Except, you still haven’t answer my question. Are you saying a watch contains “information” beyond what time it is? Since a watch is not a self replicator, it doesn’t contain the information of how to construct a copy of itself from raw materials. As such, how does a watch represented “functional information” in the traditional sense?
During NDEs, consciousness does the same thing as before. But the inputs are different. They don’t come from the physical world, certainly not from the world we experience during our human life.
I’m not sure you’re actallly reading my comments, as the NDE included an out of body experience in which they saw themseves as if standing behind themsves. The scene appeared as if they had eyes that detected light that bounced off objects, and had been pre-processed by their brain, etc. They saw the scene as if they had used their senses, but were not. Again...
Here BA77 is appealing to the claim that people are supposedly able to accurately perceive things that could not be perceived though their nervous system. Are you saying this must be false because the non-material aspect of us can only interact with our brains? And since any input not from our brains wouldn’t be pre-processed by our nervous systems, then our non material aspect of ourselves couldn’t make heads or tails of it? Since we do not have eyes floating behind us in tow via nerves that lead to our brains, wouldn’t that mean that non-material part was interacting with something other than our brains, such as raw unprocessed photons that are behind out bodies?
Were they not perceiving their body “from the physical world,”? Was it unlike the what “we experience during our human life.”? How did the non-material aspect of us achieve that if not by interacting with the material world though something other than a brain? Did it interact with someone else’s brain in the room? Did it interact with the photons bouncing off their own body? Something other than our brain is at work here. Is it non-material too? And, apparently, our non-material consciousness can access it as well. So, why can’t it access at times other than an NDE? And how can consciousness be simple if it can interface both material inputs of our brain and whatever is at work during an near death out of body experience?
c) Of course consciousness is observable. Each of us can observe his own conscious experiences, knowing that he is experiencing them subjectively, and that there is one unifying subject that perceives the different experiences and refers them to itself.
If by “observe”, you mean see with your eyes, then no, it’s not.

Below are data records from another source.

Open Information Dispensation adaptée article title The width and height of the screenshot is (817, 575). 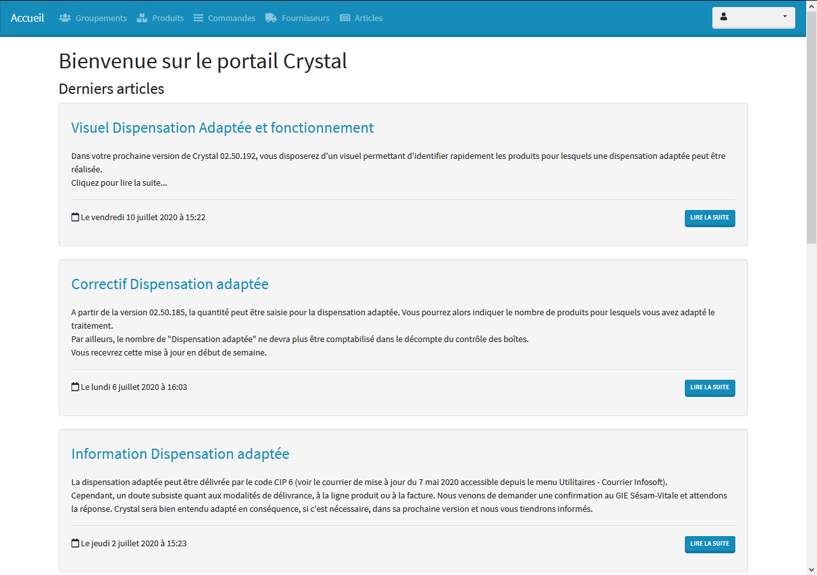180,454
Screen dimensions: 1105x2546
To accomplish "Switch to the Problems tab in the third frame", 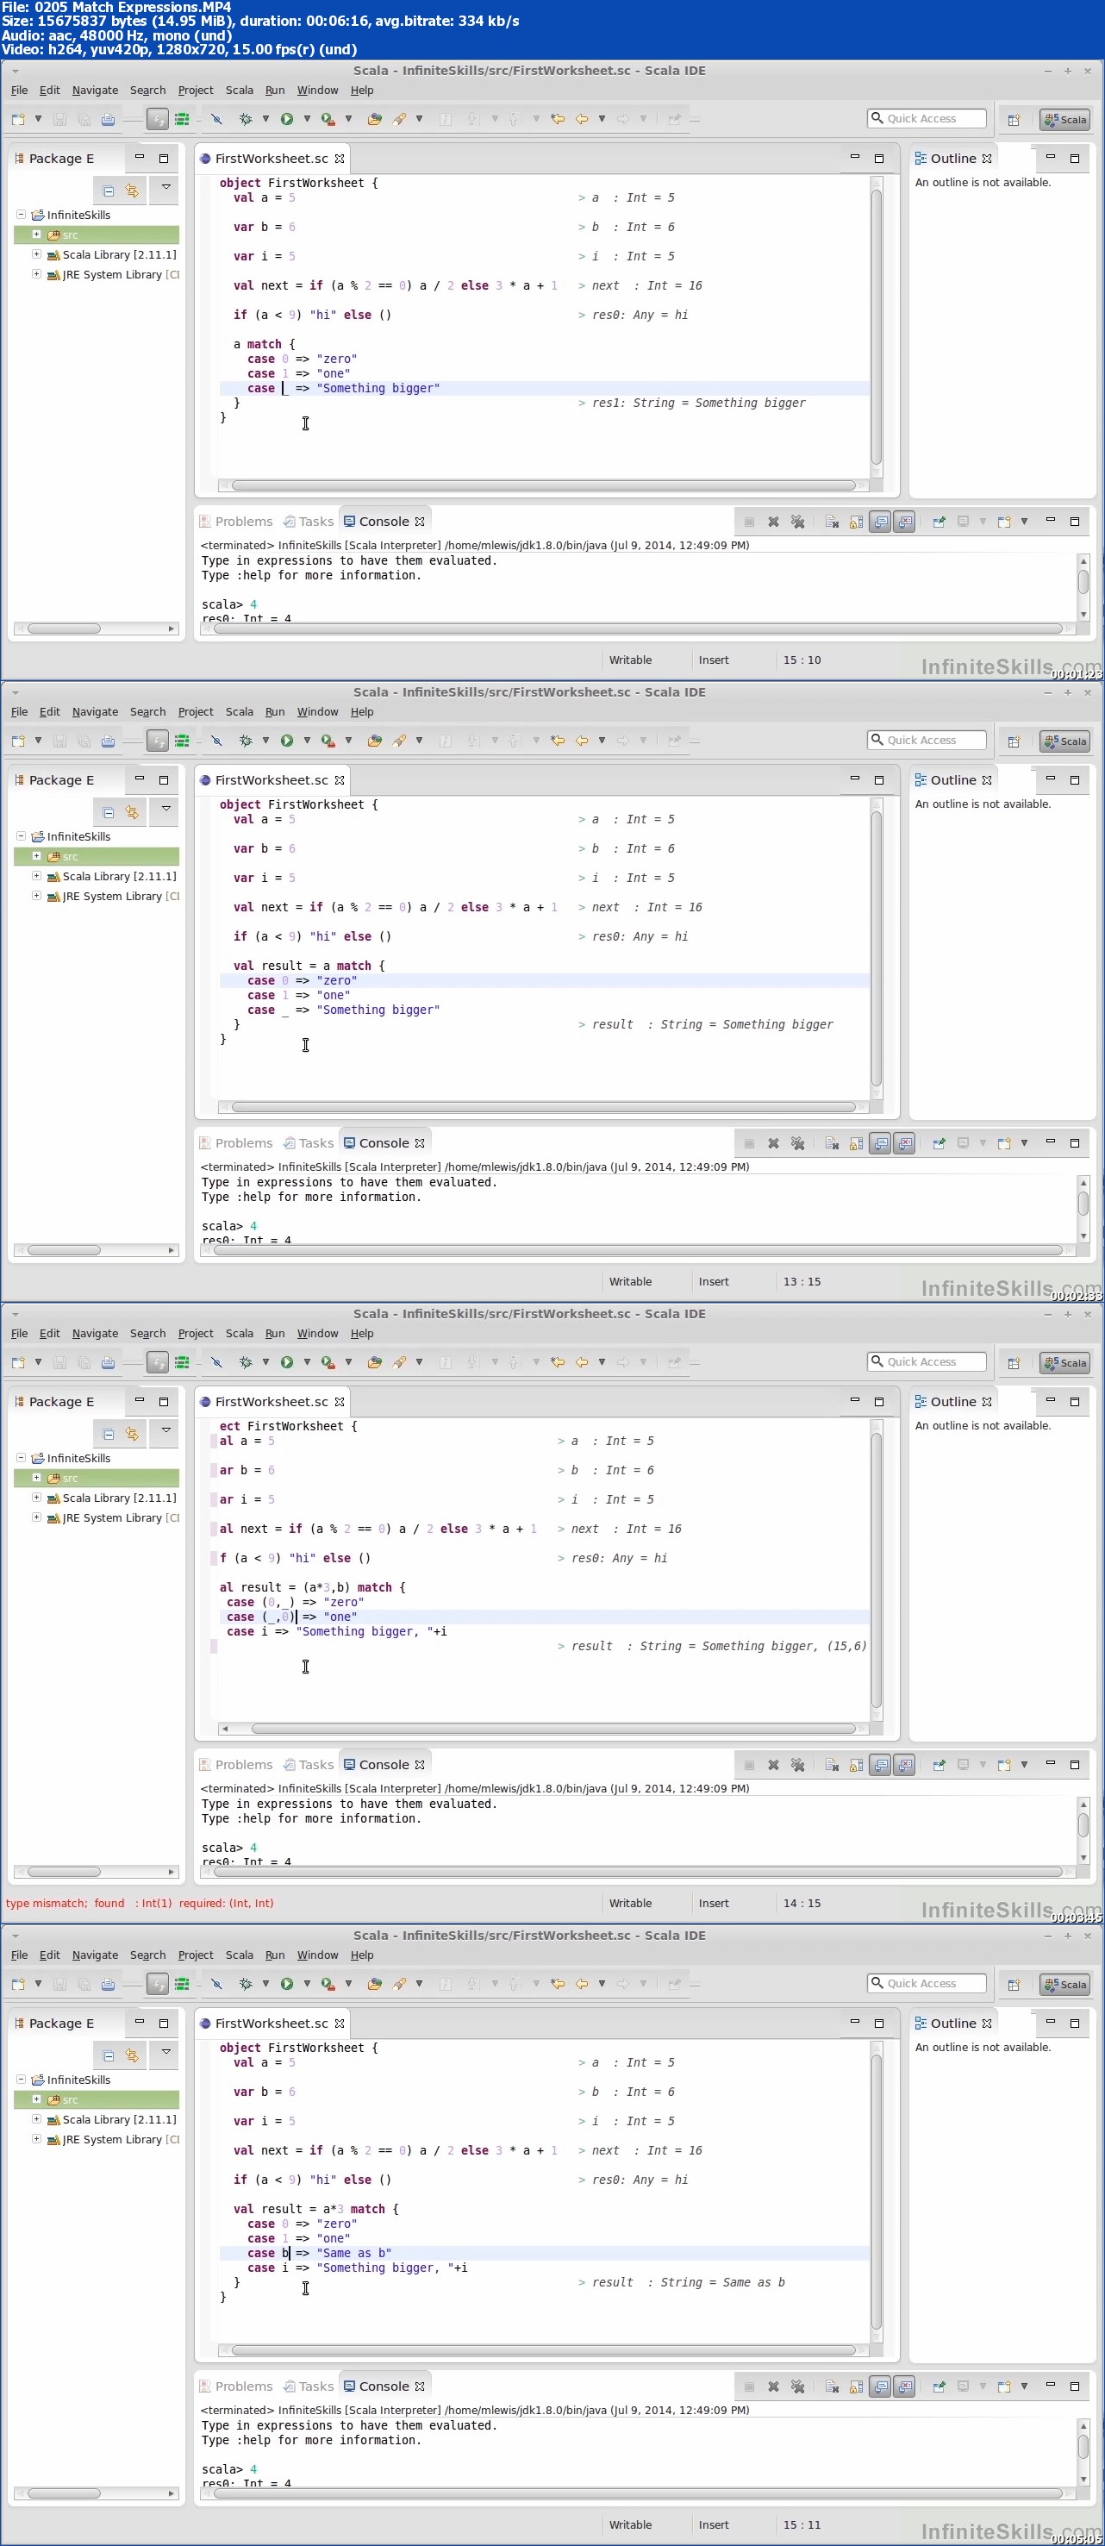I will click(x=243, y=1765).
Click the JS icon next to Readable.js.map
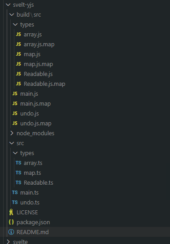Image resolution: width=170 pixels, height=244 pixels. tap(18, 84)
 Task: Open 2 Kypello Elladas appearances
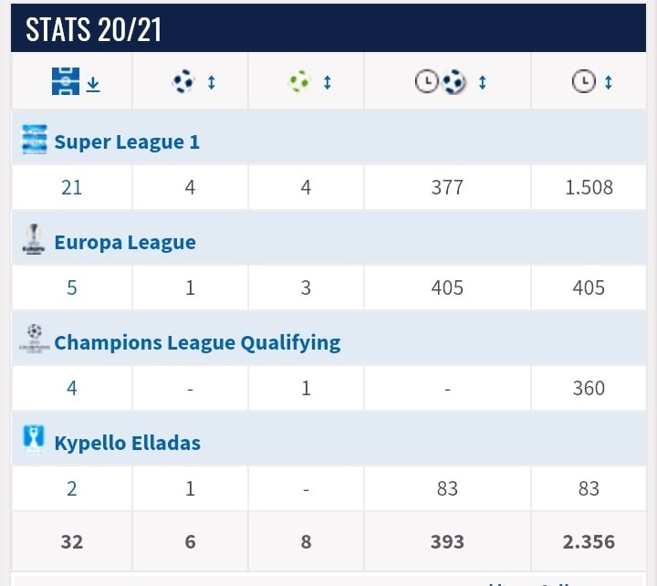71,488
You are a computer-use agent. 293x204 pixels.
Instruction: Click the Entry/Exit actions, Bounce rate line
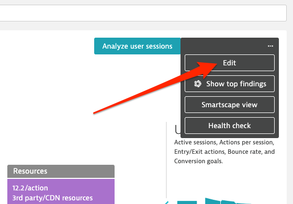[224, 152]
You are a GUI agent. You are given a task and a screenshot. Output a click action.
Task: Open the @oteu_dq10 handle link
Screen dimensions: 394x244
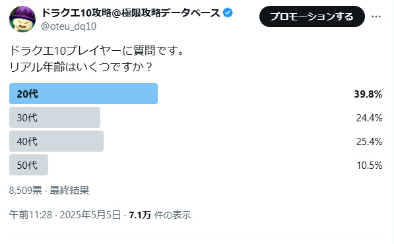(69, 26)
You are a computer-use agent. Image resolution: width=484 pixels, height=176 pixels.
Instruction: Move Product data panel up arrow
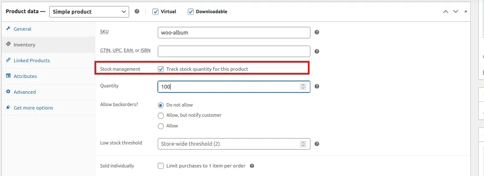point(446,12)
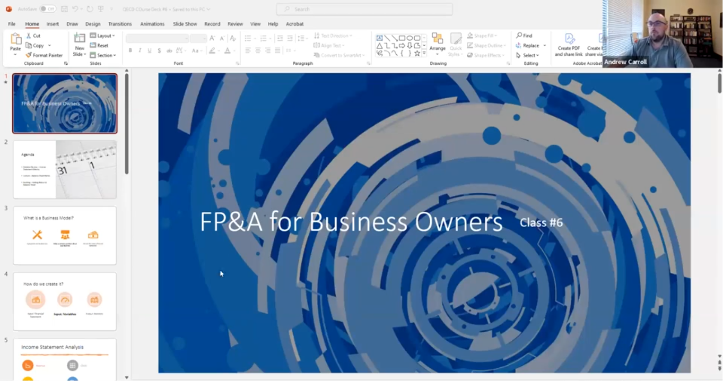Expand the Select dropdown in Editing
723x381 pixels.
528,55
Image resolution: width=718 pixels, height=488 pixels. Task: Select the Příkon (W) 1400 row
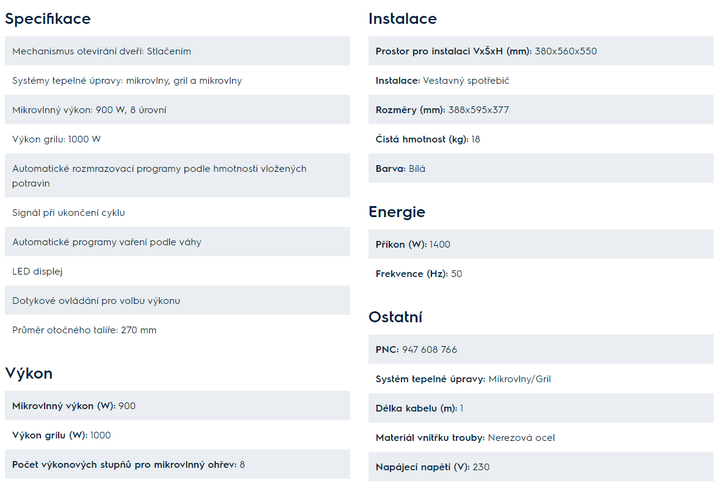click(x=541, y=244)
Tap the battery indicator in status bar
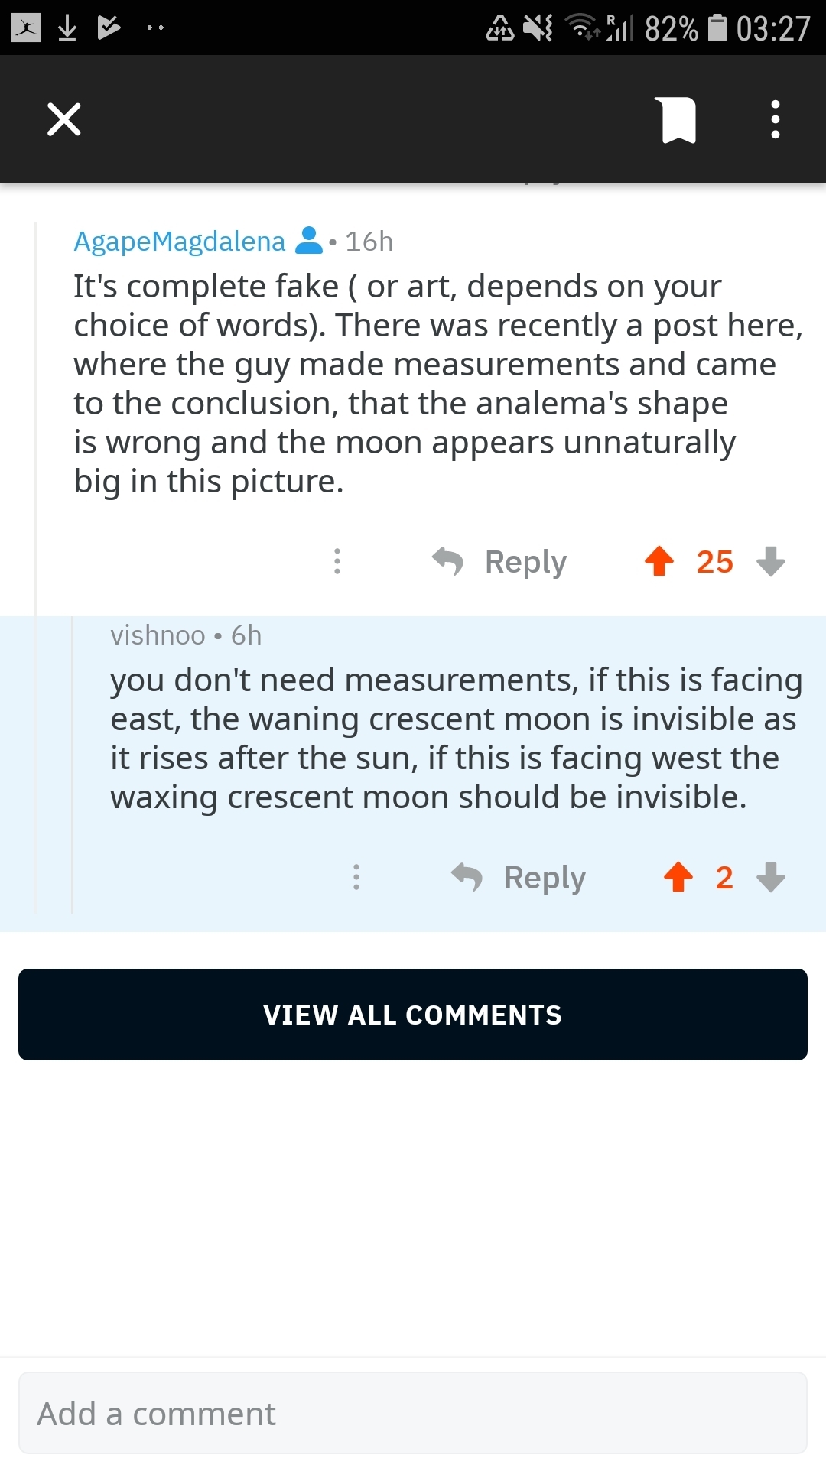Viewport: 826px width, 1468px height. [717, 28]
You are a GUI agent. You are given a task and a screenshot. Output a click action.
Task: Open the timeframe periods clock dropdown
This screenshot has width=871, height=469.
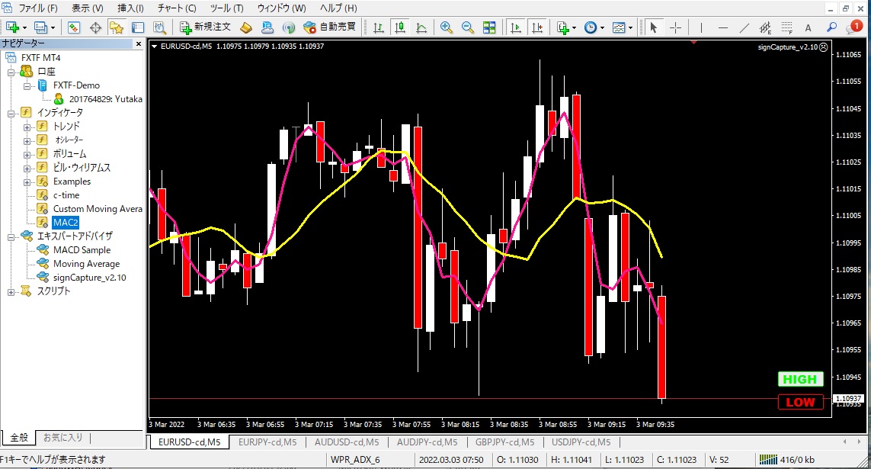[594, 27]
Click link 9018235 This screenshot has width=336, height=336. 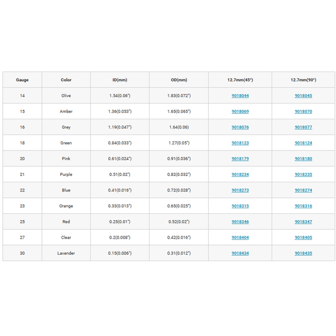point(303,174)
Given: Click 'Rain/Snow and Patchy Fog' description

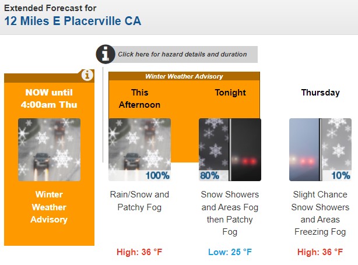Looking at the screenshot, I should (139, 200).
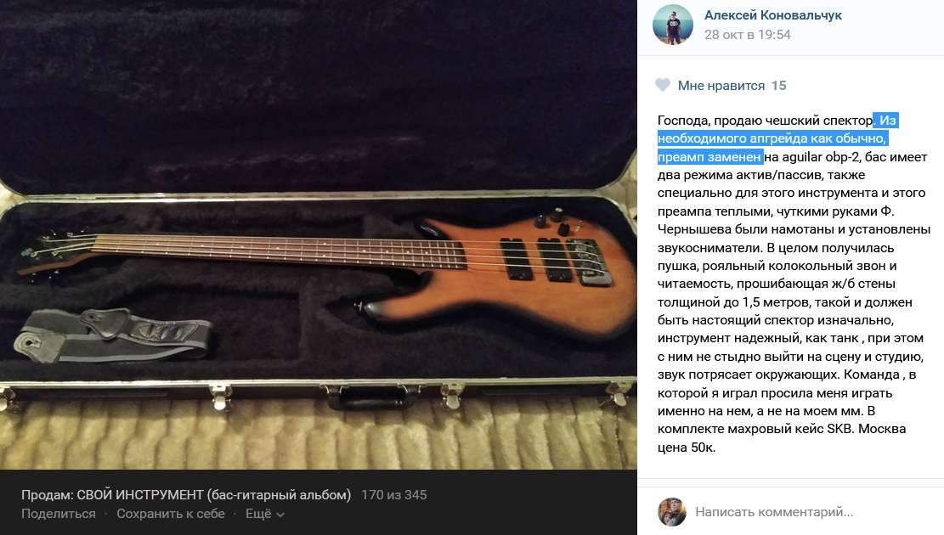Click the word aguilar obp-2 in description

(821, 157)
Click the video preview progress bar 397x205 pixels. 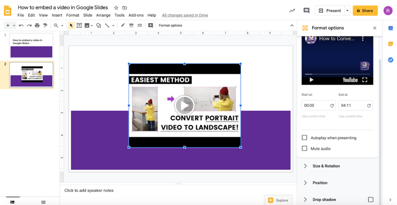tap(337, 74)
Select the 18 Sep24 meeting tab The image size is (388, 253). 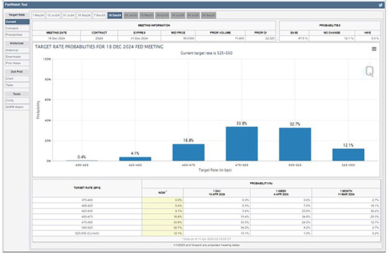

Our eyes only detect light and we don’t even observe that as it is, which is electrical crackles. So, it’s unclear how we can observe consciousness. We experience being conscious. But we also regularally experience two shapes as being two different colors when they are actually identical collars. We know the latter is false via criticism. Our brains cause us to experience colors of shapes that are in shadow as being lighter than they actually are.
d) The empirical reason why I speak of consciousness as “non material” is because we cannot explain it by any reference to configurations of material objects. IOWs, it is a pristine experience and knowledge, which does not depend on other concepts. Indeed, all other concepts depend on it.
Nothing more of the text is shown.